THE TASK
In the listing below, a line holding "The Best Football" and a line holding "Tipster Portfolio (774, 22)" mark the range. Retype both exactly, with all lines between them.

GIVEN DATA
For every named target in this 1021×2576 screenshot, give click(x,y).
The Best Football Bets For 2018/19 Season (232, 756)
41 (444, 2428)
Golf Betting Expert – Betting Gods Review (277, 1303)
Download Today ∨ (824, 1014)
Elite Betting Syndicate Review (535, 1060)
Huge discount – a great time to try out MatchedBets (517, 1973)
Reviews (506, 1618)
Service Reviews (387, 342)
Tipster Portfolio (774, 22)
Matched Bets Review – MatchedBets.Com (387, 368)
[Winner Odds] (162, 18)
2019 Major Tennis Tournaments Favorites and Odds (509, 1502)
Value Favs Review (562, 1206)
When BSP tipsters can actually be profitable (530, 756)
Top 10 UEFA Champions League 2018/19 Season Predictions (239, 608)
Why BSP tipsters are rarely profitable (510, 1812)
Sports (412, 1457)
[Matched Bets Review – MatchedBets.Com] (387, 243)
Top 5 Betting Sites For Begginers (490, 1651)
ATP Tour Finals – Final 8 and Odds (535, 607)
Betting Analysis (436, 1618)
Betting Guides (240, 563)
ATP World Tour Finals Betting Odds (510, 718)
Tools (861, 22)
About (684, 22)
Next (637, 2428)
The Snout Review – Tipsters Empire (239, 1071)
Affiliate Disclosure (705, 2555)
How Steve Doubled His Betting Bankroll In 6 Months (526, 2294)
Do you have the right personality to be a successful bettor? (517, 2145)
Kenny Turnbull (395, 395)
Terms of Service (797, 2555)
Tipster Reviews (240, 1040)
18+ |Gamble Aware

ANSWER
The Best Football Bets For 2018/19 Season (232, 756)
41 (444, 2428)
Golf Betting Expert – Betting Gods Review (277, 1303)
Download Today ∨ (824, 1014)
Elite Betting Syndicate Review (535, 1060)
Huge discount – a great time to try out MatchedBets (517, 1973)
Reviews (506, 1618)
Service Reviews (387, 342)
Tipster Portfolio (774, 22)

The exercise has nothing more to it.